=== Problem ===
Wherever a line in the data below holds "will", copy that line.

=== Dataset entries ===
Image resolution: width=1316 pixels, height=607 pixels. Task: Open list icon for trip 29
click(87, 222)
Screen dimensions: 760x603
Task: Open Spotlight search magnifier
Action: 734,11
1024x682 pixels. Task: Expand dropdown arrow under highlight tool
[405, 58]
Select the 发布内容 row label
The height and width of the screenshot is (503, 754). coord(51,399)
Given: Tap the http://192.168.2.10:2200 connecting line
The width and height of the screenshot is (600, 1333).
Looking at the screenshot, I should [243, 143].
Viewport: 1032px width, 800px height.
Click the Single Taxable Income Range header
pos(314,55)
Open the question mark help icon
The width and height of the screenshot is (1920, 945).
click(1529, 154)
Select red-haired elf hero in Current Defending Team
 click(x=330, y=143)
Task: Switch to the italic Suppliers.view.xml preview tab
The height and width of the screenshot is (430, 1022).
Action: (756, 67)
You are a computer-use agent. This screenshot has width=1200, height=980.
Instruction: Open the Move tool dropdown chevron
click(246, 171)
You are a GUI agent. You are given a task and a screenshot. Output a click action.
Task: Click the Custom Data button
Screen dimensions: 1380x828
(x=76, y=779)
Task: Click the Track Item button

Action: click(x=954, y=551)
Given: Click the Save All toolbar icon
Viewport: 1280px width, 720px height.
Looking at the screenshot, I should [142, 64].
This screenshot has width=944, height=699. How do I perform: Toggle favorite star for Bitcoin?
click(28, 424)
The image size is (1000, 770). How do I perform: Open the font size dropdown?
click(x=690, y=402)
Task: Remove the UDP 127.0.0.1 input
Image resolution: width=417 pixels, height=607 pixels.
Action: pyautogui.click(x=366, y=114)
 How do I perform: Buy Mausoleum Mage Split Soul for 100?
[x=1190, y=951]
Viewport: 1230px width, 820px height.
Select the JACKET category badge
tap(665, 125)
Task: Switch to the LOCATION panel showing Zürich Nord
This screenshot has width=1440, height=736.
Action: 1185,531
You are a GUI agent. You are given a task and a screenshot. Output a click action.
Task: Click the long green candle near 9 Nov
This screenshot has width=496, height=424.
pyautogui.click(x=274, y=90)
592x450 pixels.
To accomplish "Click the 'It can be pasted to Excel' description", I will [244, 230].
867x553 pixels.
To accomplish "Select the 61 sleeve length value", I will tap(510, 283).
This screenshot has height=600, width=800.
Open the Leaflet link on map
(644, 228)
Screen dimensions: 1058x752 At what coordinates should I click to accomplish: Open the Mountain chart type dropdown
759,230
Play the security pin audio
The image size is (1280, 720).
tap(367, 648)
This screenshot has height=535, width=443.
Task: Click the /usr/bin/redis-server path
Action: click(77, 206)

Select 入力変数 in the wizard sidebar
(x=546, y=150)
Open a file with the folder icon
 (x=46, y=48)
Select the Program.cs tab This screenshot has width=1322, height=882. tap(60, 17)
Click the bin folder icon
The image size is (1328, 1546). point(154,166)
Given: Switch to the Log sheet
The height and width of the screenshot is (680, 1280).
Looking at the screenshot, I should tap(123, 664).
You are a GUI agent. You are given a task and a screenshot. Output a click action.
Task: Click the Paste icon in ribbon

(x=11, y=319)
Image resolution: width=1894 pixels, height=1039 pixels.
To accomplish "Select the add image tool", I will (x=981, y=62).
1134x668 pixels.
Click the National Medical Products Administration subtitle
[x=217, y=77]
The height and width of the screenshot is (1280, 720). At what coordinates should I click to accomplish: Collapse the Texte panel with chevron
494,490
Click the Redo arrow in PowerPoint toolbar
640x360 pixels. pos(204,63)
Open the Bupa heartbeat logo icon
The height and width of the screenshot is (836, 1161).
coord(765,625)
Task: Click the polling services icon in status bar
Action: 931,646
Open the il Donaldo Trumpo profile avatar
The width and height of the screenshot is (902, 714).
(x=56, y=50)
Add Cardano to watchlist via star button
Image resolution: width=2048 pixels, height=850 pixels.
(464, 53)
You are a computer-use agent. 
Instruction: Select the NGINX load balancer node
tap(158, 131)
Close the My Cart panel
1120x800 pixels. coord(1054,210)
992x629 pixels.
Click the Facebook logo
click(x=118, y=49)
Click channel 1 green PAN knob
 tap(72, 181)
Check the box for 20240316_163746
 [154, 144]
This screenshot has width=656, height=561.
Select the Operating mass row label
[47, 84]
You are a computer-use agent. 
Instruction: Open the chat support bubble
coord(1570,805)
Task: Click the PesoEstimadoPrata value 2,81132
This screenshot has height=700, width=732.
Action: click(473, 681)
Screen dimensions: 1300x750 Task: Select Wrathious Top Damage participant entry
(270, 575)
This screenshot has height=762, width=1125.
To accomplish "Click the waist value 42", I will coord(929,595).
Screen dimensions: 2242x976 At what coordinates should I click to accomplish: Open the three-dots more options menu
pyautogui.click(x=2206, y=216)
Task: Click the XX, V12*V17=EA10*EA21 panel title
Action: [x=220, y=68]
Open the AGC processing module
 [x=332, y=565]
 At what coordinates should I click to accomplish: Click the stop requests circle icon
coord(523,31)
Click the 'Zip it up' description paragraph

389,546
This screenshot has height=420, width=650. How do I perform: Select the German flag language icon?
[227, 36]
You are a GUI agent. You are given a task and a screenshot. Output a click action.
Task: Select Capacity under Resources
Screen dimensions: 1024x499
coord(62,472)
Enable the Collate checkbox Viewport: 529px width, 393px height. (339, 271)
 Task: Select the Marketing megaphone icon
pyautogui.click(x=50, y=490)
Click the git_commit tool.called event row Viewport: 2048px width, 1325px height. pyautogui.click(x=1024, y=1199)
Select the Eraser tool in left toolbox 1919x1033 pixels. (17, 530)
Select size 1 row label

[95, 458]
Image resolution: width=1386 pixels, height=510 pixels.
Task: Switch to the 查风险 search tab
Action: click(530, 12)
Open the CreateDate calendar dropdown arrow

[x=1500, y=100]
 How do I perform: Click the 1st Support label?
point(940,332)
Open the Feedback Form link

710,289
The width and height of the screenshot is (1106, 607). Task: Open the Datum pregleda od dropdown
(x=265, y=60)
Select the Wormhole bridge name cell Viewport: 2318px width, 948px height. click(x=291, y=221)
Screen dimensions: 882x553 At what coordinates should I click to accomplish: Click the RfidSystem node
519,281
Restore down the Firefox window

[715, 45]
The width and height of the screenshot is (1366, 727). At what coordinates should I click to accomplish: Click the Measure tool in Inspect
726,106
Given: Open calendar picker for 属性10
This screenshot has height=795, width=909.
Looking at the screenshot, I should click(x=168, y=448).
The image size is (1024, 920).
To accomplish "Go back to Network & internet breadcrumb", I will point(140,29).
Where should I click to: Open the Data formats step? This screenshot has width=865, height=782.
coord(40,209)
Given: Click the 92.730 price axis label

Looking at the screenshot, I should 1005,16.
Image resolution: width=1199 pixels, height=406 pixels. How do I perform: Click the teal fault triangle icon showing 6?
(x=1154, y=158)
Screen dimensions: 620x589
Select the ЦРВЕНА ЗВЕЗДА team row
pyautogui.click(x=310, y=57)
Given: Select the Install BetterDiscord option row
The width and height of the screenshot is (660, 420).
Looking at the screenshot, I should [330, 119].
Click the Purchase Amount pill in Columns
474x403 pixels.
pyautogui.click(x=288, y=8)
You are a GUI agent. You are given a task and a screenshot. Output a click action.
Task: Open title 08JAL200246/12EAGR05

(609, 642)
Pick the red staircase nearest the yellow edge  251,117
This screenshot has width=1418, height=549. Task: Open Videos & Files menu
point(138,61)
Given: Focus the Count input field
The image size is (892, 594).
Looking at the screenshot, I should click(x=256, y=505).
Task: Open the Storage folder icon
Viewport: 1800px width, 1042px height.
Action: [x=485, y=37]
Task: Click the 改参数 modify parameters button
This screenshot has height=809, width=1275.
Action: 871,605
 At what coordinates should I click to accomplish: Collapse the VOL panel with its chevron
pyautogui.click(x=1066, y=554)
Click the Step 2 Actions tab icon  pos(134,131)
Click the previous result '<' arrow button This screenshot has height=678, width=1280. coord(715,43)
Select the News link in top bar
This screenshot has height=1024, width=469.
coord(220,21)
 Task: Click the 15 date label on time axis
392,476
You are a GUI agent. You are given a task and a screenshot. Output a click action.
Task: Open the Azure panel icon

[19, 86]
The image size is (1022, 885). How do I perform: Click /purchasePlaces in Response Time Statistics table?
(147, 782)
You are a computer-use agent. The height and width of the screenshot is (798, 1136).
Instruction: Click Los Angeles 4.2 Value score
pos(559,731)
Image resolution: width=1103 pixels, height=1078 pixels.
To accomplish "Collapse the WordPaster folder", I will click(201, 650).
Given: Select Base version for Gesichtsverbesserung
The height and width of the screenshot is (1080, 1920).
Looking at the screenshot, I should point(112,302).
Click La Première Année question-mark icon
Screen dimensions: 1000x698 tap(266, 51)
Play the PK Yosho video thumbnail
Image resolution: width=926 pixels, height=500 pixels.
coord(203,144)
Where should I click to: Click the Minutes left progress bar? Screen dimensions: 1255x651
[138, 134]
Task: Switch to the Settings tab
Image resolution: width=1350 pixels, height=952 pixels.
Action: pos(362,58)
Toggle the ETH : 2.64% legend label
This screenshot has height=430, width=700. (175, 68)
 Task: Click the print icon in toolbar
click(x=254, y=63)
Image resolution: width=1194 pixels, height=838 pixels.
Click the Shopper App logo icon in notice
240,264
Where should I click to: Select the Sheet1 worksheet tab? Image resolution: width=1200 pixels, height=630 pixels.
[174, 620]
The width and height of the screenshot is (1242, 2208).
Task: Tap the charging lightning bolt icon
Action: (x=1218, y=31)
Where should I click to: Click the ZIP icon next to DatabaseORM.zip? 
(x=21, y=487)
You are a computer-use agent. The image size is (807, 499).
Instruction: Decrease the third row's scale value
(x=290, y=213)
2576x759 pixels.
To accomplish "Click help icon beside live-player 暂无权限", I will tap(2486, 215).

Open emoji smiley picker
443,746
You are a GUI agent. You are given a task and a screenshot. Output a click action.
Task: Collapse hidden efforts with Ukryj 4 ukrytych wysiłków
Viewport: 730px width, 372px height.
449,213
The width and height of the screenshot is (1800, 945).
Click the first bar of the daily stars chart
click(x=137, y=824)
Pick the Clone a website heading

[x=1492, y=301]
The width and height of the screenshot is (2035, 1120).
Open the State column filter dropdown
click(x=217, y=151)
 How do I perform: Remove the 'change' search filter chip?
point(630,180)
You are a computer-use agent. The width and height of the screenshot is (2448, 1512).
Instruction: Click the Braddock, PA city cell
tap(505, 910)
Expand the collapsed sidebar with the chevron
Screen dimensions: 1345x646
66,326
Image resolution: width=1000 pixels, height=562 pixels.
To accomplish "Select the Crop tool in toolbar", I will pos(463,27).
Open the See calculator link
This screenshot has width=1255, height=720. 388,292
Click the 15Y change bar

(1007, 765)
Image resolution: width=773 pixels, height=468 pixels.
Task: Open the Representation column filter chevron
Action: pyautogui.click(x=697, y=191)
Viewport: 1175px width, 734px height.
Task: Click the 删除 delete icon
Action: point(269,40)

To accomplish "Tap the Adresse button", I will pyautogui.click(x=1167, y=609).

=== Result for this task ===
To accomplish "Click the 'It can be pasted to Excel' description", I will [244, 230].
To accomplish "Select the 61 sleeve length value", I will tap(510, 283).
To accomplish "Select the add image tool", I will (x=981, y=62).
To accomplish "Click the waist value 42", I will coord(929,595).
To accomplish "Go back to Network & internet breadcrumb", I will point(140,29).
To accomplish "Collapse the WordPaster folder", I will click(201, 650).
To accomplish "Click help icon beside live-player 暂无权限", I will tap(2486, 215).
To accomplish "Select the Crop tool in toolbar", I will pos(463,27).
To accomplish "Tap the Adresse button", I will pyautogui.click(x=1167, y=609).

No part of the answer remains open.